What was a shock is when the pediatrician came in to my hospital room after he had done his routine exam on my daughter, and said “Your daughters hips are dislocated so I’ve called and scheduled you an appointment with a children’s hospital. There thay will place her in a pavlik harness that she’ll wear for 3 to 4 months.” And then walked out of the room. My heart was broken. Something was wrong with my baby.
But nothing seemed wrong with her, she was perfect. So at a week and 2 days old I took her to her appointment with the specialist hopeful that he would tell me nothing was wrong with my daughter and that her pediatrician had made a mistake.
Her Dr. Came in did an examination of her hips and said that there was a slight click and that sometimes it heals itself over the first couple of weeks after birth, and he wasn’t really worried about. But just to be sure he had scheduled an ultrasound the following week.
The next week I brought her to her ultrasound and watched the screen as the technician did her job. I could see that one hip was worse than the other and I knew it wasn’t good. We then made our way back to the specialist who looked at the imaging and made the decision to place her in a pavlik harness. His first assessment was that she needed to wear it for 6 weeks 24/7 and then an additional 6 weeks at bedtime. I was a complete mess, watching them place the harness on my baby and seeing her look so unnatural, I couldn’t help but cry.
The time frame changed after our latest visit and ultrasound. The images looked so much better and he said that both of her hips were healing nicely but he wanted her to continue wearing the harness full time other than taking it off to give her a bath, and then an additional 6 weeks at bedtime.

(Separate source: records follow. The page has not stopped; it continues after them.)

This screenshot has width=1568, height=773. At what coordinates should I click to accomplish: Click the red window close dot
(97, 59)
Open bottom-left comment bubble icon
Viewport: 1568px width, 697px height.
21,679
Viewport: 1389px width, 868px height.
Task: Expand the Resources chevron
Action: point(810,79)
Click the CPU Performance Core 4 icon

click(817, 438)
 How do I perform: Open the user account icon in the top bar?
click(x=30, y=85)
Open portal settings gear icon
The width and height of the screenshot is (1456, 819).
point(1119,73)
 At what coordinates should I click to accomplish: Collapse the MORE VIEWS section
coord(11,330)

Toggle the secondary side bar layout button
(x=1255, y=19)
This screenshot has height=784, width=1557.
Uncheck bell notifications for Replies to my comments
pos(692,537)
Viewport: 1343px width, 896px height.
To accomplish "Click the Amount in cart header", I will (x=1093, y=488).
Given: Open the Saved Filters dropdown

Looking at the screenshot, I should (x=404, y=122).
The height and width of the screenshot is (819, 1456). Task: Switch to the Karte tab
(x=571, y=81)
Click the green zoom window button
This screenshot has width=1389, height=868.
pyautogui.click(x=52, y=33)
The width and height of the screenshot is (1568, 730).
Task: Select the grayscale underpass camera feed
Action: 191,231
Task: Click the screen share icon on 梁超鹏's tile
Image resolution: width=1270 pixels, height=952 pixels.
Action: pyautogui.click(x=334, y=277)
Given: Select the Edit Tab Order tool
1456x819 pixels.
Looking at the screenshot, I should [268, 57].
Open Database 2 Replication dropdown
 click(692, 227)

She has now been in the pavlik harness for 8 weeks, and though at first I was scared and heartbroken, I’ve found comfort in the harness, and knowing that it’s helping her. She is perfectly happy and healthy and wearing the harness has never seemed to bother her, for that I am grateful and I am so thankful for her Dr. Giving me hope and taking the time to fully explain what was going on, unlike her initial pediatrician. And for this website that is so full of information and helpful stories.